4.2.3. Fracture Pores

Figure 4 shows that the LM shale in the study area develops microfractures, which are usually parallel to bedding, ranging from several microns to several hundred microns in length. The apertures of most microfractures in the shale samples are generally less than 2 μm. Two types of microfractures are commonly found. One type of fracture is not filled with organic matter, and the other is filled with organic matter. The unfilled microfractures are mainly lamellation fractures (Figure 4A–D). Lamellation fracture results from strong and weak hydrodynamic interaction, which lead to vertical heterogeneity of the shale, and Formation in the process of differential compaction during diagenesis. Figure 4 E–H show significant microfractures which are filled with organic matter completely or partly. This type of fractures is caused by hydrocarbon-generation pressurization and may be formed in the same period as hydrocarbon-generation. In addition, cleavage cracks as a special microfracture also occur within rigid grains (Figure 4I), which formed along the cleavage plane after the particles were compressed. Microfractures, especially open microfractures that are not cemented, as a storage and transport pathway for hydrocarbons, can positively influence hydrocarbon enrichment and production [69,70,71].

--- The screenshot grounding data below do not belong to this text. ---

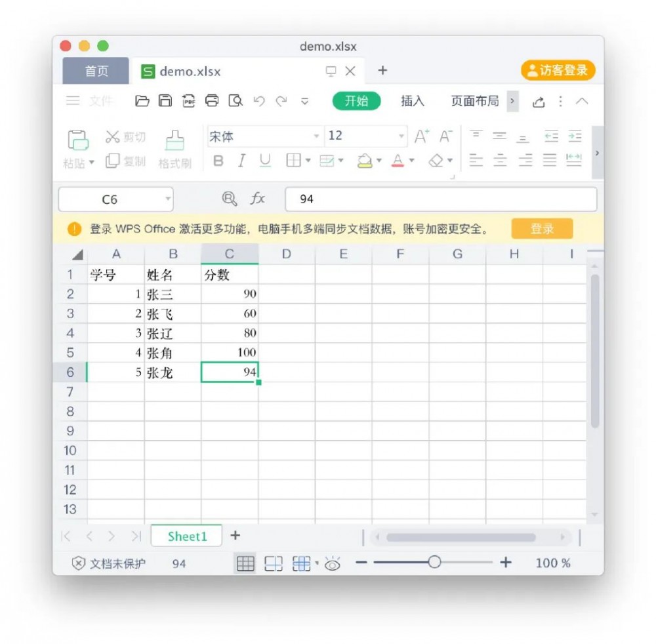Click the Name Box showing C6
The height and width of the screenshot is (644, 656).
click(x=108, y=199)
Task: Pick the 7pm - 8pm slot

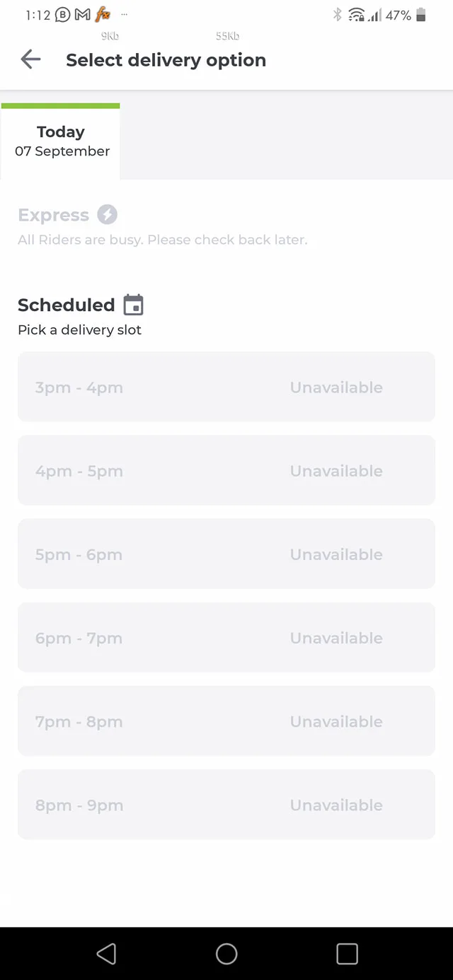Action: (x=226, y=721)

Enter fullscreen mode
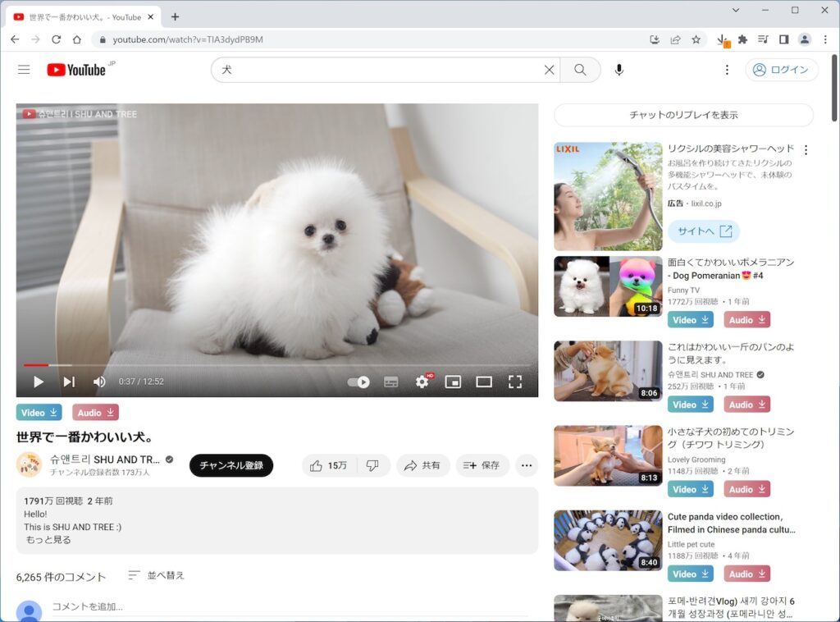click(x=516, y=381)
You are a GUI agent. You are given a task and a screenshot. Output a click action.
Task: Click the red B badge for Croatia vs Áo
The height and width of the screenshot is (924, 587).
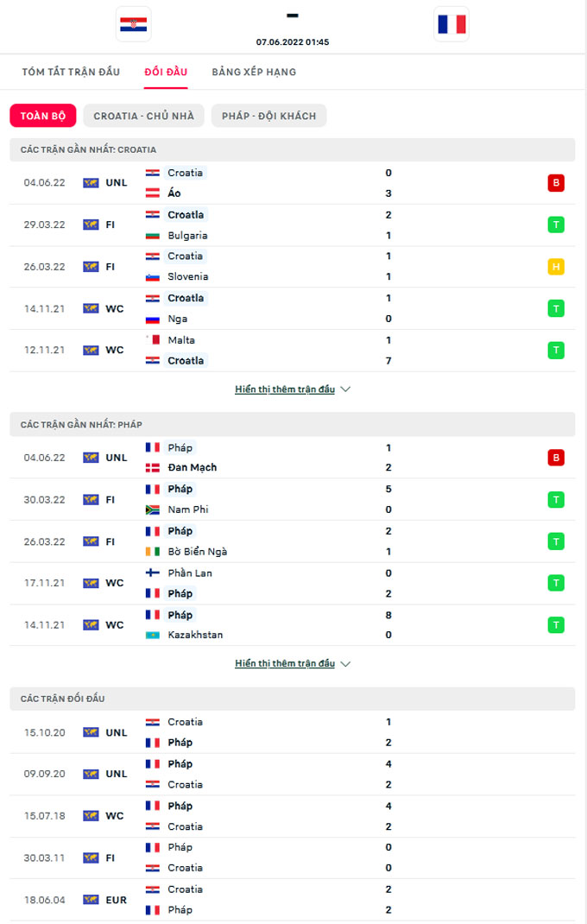coord(556,183)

4.2.4. Organic Matter Pores

OM pores are intraP pores that are found within OM, which are the most important storage space for shale gas, especially in over maturation marine shales in South China [10,32,62,72]. Organic matter pores in the LM shales can be commonly found on FE-SEM images (Figure 5). The characteristics of the OM pores are commonly controlled by the location of OM. Organic matter, which occurs between clay platelets, is generally distributed in long strips and nearly parallel to the clay sheets. OM pores within these OM are commonly irregular or elliptical (Figure 5A,B) with a relatively small pore size (mostly less than 100 nm). Some OM is mixed with clay minerals forming organic-clay complex (Figure 5C). Organic-clay complex is strongly deformed due to compaction. Pores within organic-clay complex are extremely irregular with the pore sizes ranging from a few nanometers to several hundred nanometers (Figure 5C). Honeycomb pores or sponge-like pores can be found within isolated massive organic matter or banded organic matter. Honeycomb pores have bubble-like or elliptical cross sections. The pores within isolated OM are highly heterogeneous and vary greatly in pore size. In addition to the larger elliptic or bubble-shaped pores, there are also smaller densely distributed needle-like pores (Figure 5D–G,I). Some OM pores are nested with small cavernous pores (Figure 5E–J), forming a pore network, which greatly increases pore connectivity and has good storage capacity. A few OM pores are extended to each other forming a larger pore and displaying complex shape in large OM particles (Figure 5I). In some isolated OM, there are a large number of slightly aligned bubble-shaped pores, with the pore size ranging between 100 nm and 300 nm (Figure 5G). The partially isolated massive OM is cemented with authigenic minerals (Figure 5J–L), which can inhibit the compaction of OM and facilitate the preservation of OM pores. In addition, OM pores also occur within OM which are developed in pyrite framboids (Figure 5H).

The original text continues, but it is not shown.